Consider the following two photos. First, a screen shot of a REALTOR website that’s still active as of the time of writing this blog:

And this photo of an ad from a visit to Starbucks this week:

This isn’t just a comparison of a few select ads. It’s a collision of two different business philosophies. In the traditionalist view, consumers determine the “best” brand based upon who has the most “awards.” Certainly, consumers today still seek companies who receive recognition these days – such as credentialed physicians or companies who receive the JD Powers Award. But how far does that tradition of “blessing of authority” carry forward with next generation consumers who are increasingly used to being told they are the center of the brands they trust?

We have long argued – somewhat tongue-in-cheek – that Apple’s most brilliant marketing move was naming all of its products after its customers: the “i” Pad/Phone/Pod virtually screams who’s the most important part of Apple brand equation. Rarely does Apple rely upon “seals of approval” to promote its products. Instead, it keeps the consumer in the center of the brand, and simply talks to them (instead of at them). Smart companies create brand messages that are more consumer-centric than self-centered. It matters little if they dominate the competition.

Yet real estate struggles with this concept. Internally, Brokers continue to believe that the agent is their customer (instead of their subcontractor). This error diverts millions of dollars in marketing efforts into self-referential marketing campaigns to attract/retain agents rather than consumers.

Yet there is only one customer; and today he demands to be the center of attention.

Consider the time and money spent on agent marketing, agent websites, agent recruiting: Now consider what might happen if companies redirected that effort solely on attracting and engaging consumers. Recruiting and retention would be automatic: agents want to be where the customers are. And customer want to be where they focus is on them.

Yet much of the industry conversation remains on the inside. It would be interesting to measure the ratio of postings on networks like ActiveRain or Trulia that occur between agents as compared to between agents and consumers. My experience tells me it’s an order of magnitude higher between the insiders.

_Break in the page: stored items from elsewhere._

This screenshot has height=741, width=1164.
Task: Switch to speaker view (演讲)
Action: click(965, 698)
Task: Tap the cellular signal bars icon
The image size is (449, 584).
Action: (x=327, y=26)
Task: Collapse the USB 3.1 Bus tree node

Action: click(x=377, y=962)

An industry internally focused will find it increasingly difficult to engage customers used to being the center of attention.

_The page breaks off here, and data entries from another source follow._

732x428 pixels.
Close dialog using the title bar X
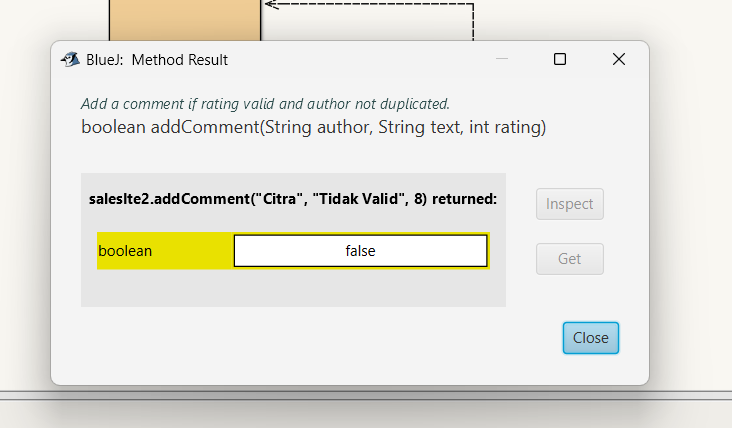(x=618, y=60)
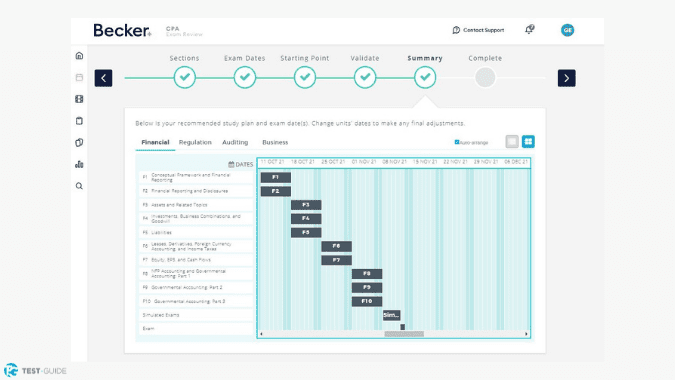The height and width of the screenshot is (380, 675).
Task: Switch to the Regulation tab
Action: (195, 142)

Which brings us back to the two marketing pieces above. Is it a quaint artifact that so much real estate advertising is self-promoting itself or is it a real danger? A recent study done by Dan Zarrella, author of the “Science of ReTweets Report” indicates there might be some measurable trouble with this obsession. Consider his survey data of Twitter users: It would appear that the less someone tweets about themselves, the more followers they attract.


This chart seems to indicate that the socially attractable consumer reacts exactly opposite to the goals of the self-promoting traditional marketing techniques used by many real estate professionals. If true, thousands of real estate marketing plans (and agent training programs?) are in dire need of a complete overhaul. As the age of “trusted authority” transitions to one of “involved collaboration” it seems unlikely that “I’m the best!” advertising technique will be effective with consumers whose names are written all over their trusted brands.